Recently, many sports fans became enraged over the sale of the name of the sports facility located on that foggy and rainy point just south of San Francisco.
Candlestick Park, which became as famous for weather patterns as for the many sports events that have happened there over the past 35 years, unceremoniously dumped its name in favor of the sterile-sounding "3Com Park."
The motivation behind the move is the old standby -- money. It seems that San Francisco promised the NFL that they would make $26 million in improvements to the stadium if they could have the 1999 Super Bowl, but as is usually the case with these deals, The City doesn't have the cash to make the improvements.
Their solution was to sell the right to rename Candlestick to a Santa Clara based company for $500,000. That $500,000, which is about what Barry Bonds makes each month, guarantees that the stadium will be called 3Com Park until the end of the 1995 football season. After that, they have an option to continue the deal to the end of the century. This would garner The City an additional $3.5 million to put toward the promised renovations.
Naming stadiums after companies isn't a new trend -- we have Busch Stadium, Coors Field and Wrigley Field. But there is one small difference; all of those companies own, or have owned, some part of the team that inhabits the stadium. In the case of Busch and Coors, they are both major-name beers that millions of sports fans identify with.
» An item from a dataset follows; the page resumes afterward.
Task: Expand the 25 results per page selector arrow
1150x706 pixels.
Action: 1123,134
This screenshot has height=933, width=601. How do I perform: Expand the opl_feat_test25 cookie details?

And the average fan in the stadium has probably sampled their products many times.
I think basically, it comes down to the sound of the name. Busch and Coors are synonymous with sports, and Wrigley has been around so long that nobody dares mess with it, but 3Com is a wimpy-sounding name. I imagine a candlestick as a tool used to help someone blaze a trail in the depths of the night, while 3Com sounds like the place I plug wires into my PC.
It seems that local sports fans agree with me. In a recent telephone poll taken by the San Francisco Examiner, 93 percent of the people thought the park's name should remain Candlestick. I have spoken to many fans who don't even acknowledge the name has been changed, just ignoring what they don't want to hear.
Even though I am not from the Bay area and do not support either of the sports teams that play their games in 3Com Park, I feel that fans lose some of their identity with the name change. Candlestick was named after the chunk of land upon which it sits, and it should not be renamed just because some high-tech company decides to float the city a few bills.
Hopefully, the contract will not be renewed at the end of the football season. But until the name is changed back, Chronicle writer John King has found a solution to the moral dilemma which works for me. He decided to refer to the stadium as The Park Formally Known as Candlestick.